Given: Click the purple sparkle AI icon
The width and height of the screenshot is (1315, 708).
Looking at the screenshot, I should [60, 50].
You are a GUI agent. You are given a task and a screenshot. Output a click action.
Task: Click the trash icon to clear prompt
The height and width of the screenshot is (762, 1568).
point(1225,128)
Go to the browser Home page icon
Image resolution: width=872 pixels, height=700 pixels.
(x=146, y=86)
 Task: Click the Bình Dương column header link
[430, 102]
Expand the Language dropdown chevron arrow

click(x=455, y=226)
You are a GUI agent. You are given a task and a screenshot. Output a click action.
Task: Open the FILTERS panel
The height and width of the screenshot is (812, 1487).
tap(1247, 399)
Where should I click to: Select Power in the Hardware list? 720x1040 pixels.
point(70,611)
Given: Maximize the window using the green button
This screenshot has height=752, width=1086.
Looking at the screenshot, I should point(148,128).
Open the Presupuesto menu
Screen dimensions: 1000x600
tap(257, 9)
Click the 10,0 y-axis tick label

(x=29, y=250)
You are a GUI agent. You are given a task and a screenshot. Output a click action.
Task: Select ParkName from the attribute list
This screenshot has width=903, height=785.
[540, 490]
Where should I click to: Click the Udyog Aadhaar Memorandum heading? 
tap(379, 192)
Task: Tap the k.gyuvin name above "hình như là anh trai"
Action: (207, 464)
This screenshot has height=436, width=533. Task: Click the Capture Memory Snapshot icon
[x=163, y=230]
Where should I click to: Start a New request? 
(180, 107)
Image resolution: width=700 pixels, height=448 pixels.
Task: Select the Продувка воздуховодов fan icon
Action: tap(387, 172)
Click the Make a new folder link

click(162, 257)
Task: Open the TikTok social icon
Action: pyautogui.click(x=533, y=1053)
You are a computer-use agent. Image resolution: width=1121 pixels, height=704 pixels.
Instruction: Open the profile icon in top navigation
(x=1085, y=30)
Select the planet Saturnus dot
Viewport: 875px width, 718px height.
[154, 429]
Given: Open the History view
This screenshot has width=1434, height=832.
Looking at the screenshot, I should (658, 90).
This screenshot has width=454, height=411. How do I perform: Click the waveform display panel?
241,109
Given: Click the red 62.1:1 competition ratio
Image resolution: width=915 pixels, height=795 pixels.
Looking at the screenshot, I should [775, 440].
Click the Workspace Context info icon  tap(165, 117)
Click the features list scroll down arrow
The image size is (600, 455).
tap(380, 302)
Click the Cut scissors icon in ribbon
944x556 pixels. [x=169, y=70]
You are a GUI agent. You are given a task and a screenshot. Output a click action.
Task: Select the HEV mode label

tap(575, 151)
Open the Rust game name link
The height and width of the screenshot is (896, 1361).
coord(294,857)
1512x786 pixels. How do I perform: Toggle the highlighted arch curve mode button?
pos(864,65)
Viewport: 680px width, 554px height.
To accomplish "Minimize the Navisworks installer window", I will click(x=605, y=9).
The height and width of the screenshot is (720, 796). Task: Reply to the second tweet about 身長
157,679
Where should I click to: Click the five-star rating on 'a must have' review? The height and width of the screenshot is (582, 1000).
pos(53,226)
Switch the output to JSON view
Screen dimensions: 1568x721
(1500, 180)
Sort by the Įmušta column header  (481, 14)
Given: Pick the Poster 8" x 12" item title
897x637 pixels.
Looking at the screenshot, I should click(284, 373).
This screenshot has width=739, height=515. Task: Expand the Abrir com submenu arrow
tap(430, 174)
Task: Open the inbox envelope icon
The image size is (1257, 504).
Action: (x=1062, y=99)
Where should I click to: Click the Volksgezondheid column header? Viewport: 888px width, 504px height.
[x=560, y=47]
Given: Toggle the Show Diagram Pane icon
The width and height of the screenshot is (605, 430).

> ABOUT THIS TASK
The answer is to be the complete listing, transcribed exactly.

> ANSWER
Given: Click the purple sparkle AI icon
The width and height of the screenshot is (1315, 708).
Looking at the screenshot, I should [60, 50].
You are a GUI agent. You are given a task and a screenshot. Output a click action.
Task: Click the trash icon to clear prompt
The height and width of the screenshot is (762, 1568).
point(1225,128)
Go to the browser Home page icon
Image resolution: width=872 pixels, height=700 pixels.
(x=146, y=86)
 Task: Click the Bình Dương column header link
[430, 102]
Expand the Language dropdown chevron arrow

click(x=455, y=226)
You are a GUI agent. You are given a task and a screenshot. Output a click action.
Task: Open the FILTERS panel
The height and width of the screenshot is (812, 1487).
tap(1247, 399)
Where should I click to: Select Power in the Hardware list? 720x1040 pixels.
point(70,611)
Given: Maximize the window using the green button
This screenshot has height=752, width=1086.
Looking at the screenshot, I should point(148,128).
Open the Presupuesto menu
Screen dimensions: 1000x600
tap(257, 9)
Click the 10,0 y-axis tick label

(x=29, y=250)
You are a GUI agent. You are given a task and a screenshot. Output a click action.
Task: Select ParkName from the attribute list
This screenshot has width=903, height=785.
[540, 490]
Where should I click to: Click the Udyog Aadhaar Memorandum heading? 
tap(379, 192)
Task: Tap the k.gyuvin name above "hình như là anh trai"
Action: (207, 464)
This screenshot has height=436, width=533. Task: Click the Capture Memory Snapshot icon
[x=163, y=230]
Where should I click to: Start a New request? 
(180, 107)
Image resolution: width=700 pixels, height=448 pixels.
Task: Select the Продувка воздуховодов fan icon
Action: tap(387, 172)
Click the Make a new folder link

click(162, 257)
Task: Open the TikTok social icon
Action: pyautogui.click(x=533, y=1053)
You are a computer-use agent. Image resolution: width=1121 pixels, height=704 pixels.
Instruction: Open the profile icon in top navigation
(x=1085, y=30)
Select the planet Saturnus dot
Viewport: 875px width, 718px height.
[154, 429]
Given: Open the History view
This screenshot has width=1434, height=832.
Looking at the screenshot, I should (658, 90).
This screenshot has width=454, height=411. How do I perform: Click the waveform display panel?
241,109
Given: Click the red 62.1:1 competition ratio
Image resolution: width=915 pixels, height=795 pixels.
Looking at the screenshot, I should [775, 440].
Click the Workspace Context info icon  tap(165, 117)
Click the features list scroll down arrow
The image size is (600, 455).
tap(380, 302)
Click the Cut scissors icon in ribbon
944x556 pixels. [x=169, y=70]
You are a GUI agent. You are given a task and a screenshot. Output a click action.
Task: Select the HEV mode label

tap(575, 151)
Open the Rust game name link
The height and width of the screenshot is (896, 1361).
coord(294,857)
1512x786 pixels. How do I perform: Toggle the highlighted arch curve mode button?
pos(864,65)
Viewport: 680px width, 554px height.
To accomplish "Minimize the Navisworks installer window", I will click(x=605, y=9).
The height and width of the screenshot is (720, 796). Task: Reply to the second tweet about 身長
157,679
Where should I click to: Click the five-star rating on 'a must have' review? The height and width of the screenshot is (582, 1000).
pos(53,226)
Switch the output to JSON view
Screen dimensions: 1568x721
(1500, 180)
Sort by the Įmušta column header  (481, 14)
Given: Pick the Poster 8" x 12" item title
897x637 pixels.
Looking at the screenshot, I should click(284, 373).
This screenshot has width=739, height=515. Task: Expand the Abrir com submenu arrow
tap(430, 174)
Task: Open the inbox envelope icon
The image size is (1257, 504).
Action: (x=1062, y=99)
Where should I click to: Click the Volksgezondheid column header? Viewport: 888px width, 504px height.
[x=560, y=47]
Given: Toggle the Show Diagram Pane icon
The width and height of the screenshot is (605, 430).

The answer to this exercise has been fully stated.